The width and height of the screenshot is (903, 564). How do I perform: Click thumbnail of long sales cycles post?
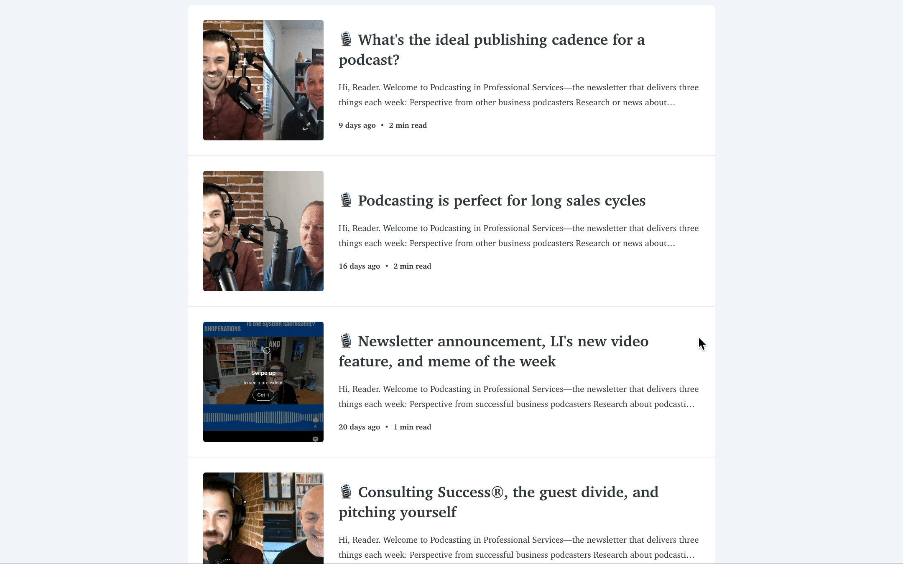coord(263,231)
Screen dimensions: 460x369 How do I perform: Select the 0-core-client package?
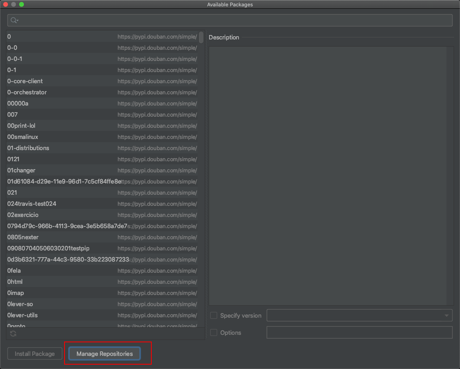[25, 81]
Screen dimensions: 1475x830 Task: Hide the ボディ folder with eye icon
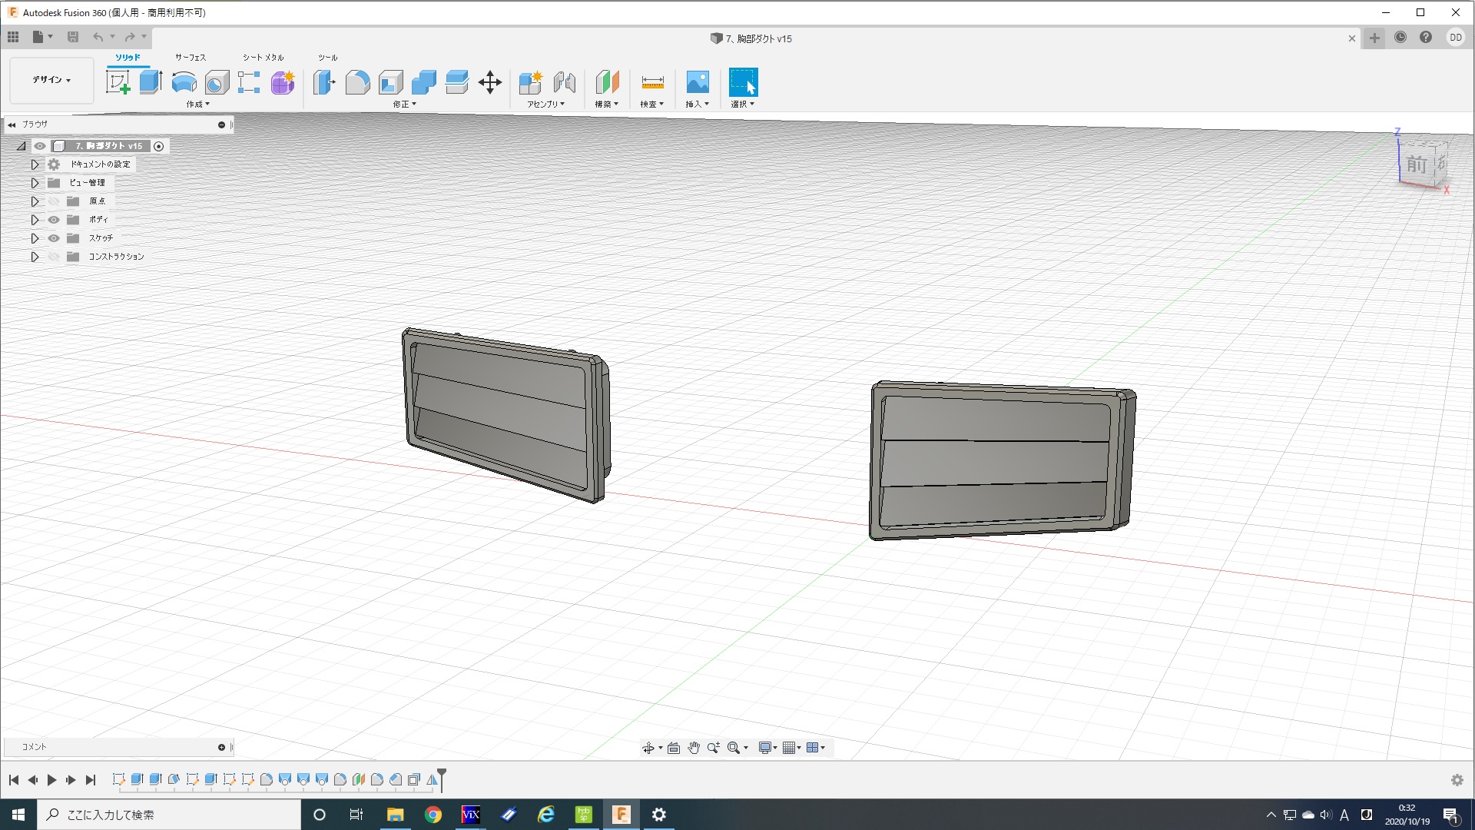[54, 220]
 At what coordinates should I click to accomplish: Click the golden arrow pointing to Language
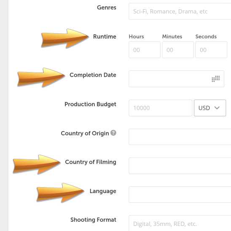click(60, 193)
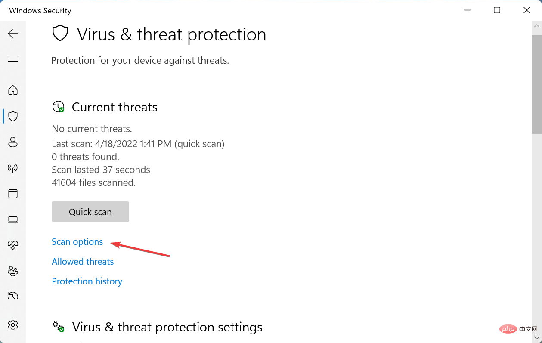Click the scrollbar up arrow
This screenshot has height=343, width=542.
pos(536,25)
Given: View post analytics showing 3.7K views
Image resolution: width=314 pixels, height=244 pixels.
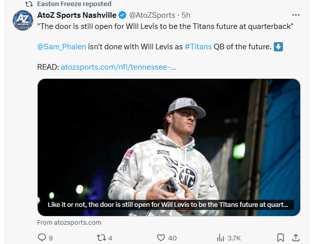Looking at the screenshot, I should click(x=221, y=237).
----
▶ **PROBLEM REQUIREMENTS**: Reproduce word for word the part of the records that opens with the line containing "Screen dimensions: 460x369" and runs through the last line of the records, leaving the pictures out.

▶ **THE ANSWER**:
Screen dimensions: 460x369 How do I perform: Select the 0-core-client package?
[25, 81]
Screen dimensions: 1475x830 Task: Hide the ボディ folder with eye icon
[54, 220]
 At what coordinates should I click to accomplish: Click the golden arrow pointing to Language
click(60, 193)
Click the scrollbar up arrow
This screenshot has height=343, width=542.
pos(536,25)
Given: View post analytics showing 3.7K views
Image resolution: width=314 pixels, height=244 pixels.
Looking at the screenshot, I should click(x=221, y=237).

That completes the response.